Control of plastic mechanism in corner reinforced concrete beam-column joints using headed reinforcement bars

Date of Award

2001

Degree Type

Dissertation

Degree Name

Doctor of Philosophy (PhD)

Department

Civil and Environmental Engineering

Advisor(s)

Riyad S. Aboutaha

Keywords

Reinforced concrete, Beam-column joints, Headed reinforcement bars, Plastic hinge

Subject Categories

Civil and Environmental Engineering | Engineering | Structural Engineering

Abstract

This research experimentally studied the use of headed reinforcement bars, as a practical solution, for relocating beam plastic hinges. Strong column-weak beam philosophy, generally used in the design of reinforced concrete structures in seismic zone, forces plastic hinges to develop in the beam regions adjacent to the columns. Formation of a plastic hinge at the face of the column results in yielding of beam reinforcing bars at the face of the column and in the beam-column joint, as well. Yielding of the reinforcing bars in the joint core results in bond deterioration between the reinforcing bars and the surrounding concrete. This causes the deterioration of the stiffness and strength of the joint. To avoid this problem, beam plastic hinges should be slightly shifted away from the column face.

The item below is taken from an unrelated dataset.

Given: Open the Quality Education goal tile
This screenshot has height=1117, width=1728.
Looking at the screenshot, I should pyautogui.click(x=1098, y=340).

Four large-scale beam-column subassemblages, with and without headed bars, were tested under cyclic quasi-static lateral loads/displacement. All specimens had transverse stub beams representing the three-dimensional effect in a corner beam-column joint. All specimens were detailed according to the current ACI 318-99 code. The main objectives of this research were two fold. The first was to experimentally determine the suitable amount of headed bars for successfully shifting beam plastic hinges. The latter was to develop a practical design guideline for the use of headed reinforcement bars for moving beam plastic hinge region.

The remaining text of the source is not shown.